Written instruction :: Set down again, unchanged, the rows running from the line containing "The width and height of the screenshot is (1193, 1008)." through the line containing "point(762,332)", including both of those lines.
• • • • • • •
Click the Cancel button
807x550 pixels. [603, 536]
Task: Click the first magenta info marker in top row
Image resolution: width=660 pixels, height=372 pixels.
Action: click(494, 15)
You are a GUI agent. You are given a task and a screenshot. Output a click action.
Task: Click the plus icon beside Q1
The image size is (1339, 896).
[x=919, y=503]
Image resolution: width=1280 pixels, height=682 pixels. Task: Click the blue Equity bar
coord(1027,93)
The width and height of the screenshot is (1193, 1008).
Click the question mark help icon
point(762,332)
• • • • • • •
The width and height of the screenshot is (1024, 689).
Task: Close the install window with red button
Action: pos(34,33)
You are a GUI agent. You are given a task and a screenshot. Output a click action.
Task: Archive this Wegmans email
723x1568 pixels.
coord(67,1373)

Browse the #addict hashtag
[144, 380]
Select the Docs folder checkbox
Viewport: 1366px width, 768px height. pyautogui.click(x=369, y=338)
• • • • • • •
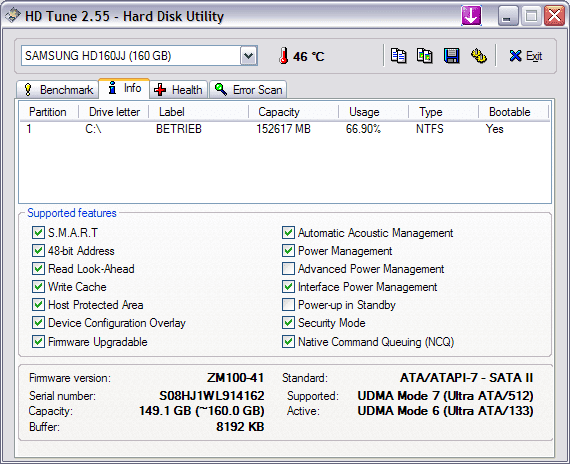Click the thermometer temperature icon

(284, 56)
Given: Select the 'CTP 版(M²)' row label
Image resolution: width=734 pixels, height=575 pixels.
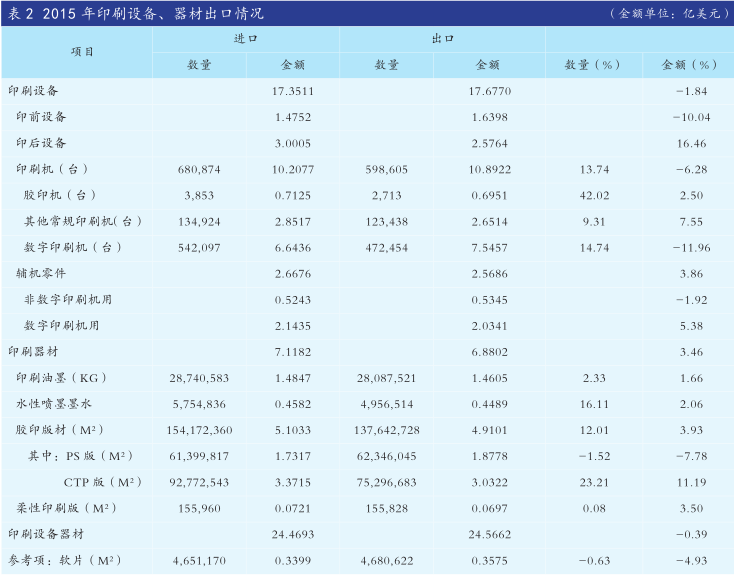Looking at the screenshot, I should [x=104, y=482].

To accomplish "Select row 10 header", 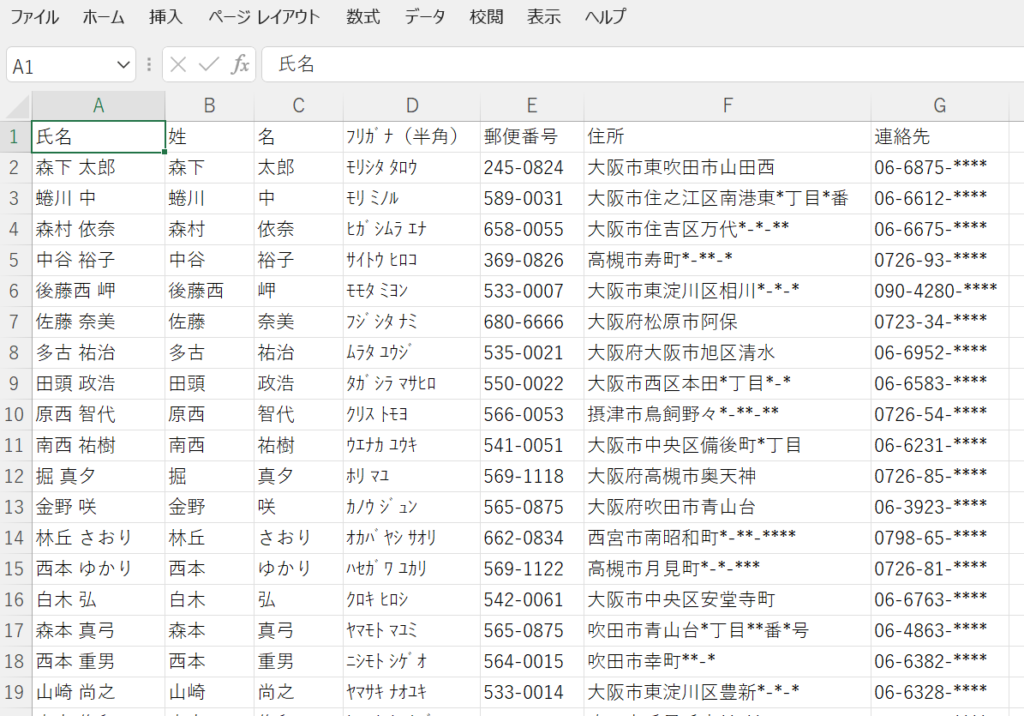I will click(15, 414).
• • • • • • •
Exercise response ::
The width and height of the screenshot is (1193, 1008).
Click the question mark help icon
point(762,332)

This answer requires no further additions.